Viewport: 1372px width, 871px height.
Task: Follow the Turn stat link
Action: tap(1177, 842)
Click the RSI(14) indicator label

========

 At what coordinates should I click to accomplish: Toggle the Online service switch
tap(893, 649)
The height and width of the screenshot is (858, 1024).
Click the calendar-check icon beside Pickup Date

========

WHAT TO WORK ON
Print, without alteration, only the lines above between the one holding "The height and" and the one holding "Click the calendar-check", inclusive.

SOLUTION TO THIS TASK
The height and width of the screenshot is (858, 1024).
Click the calendar-check icon beside Pickup Date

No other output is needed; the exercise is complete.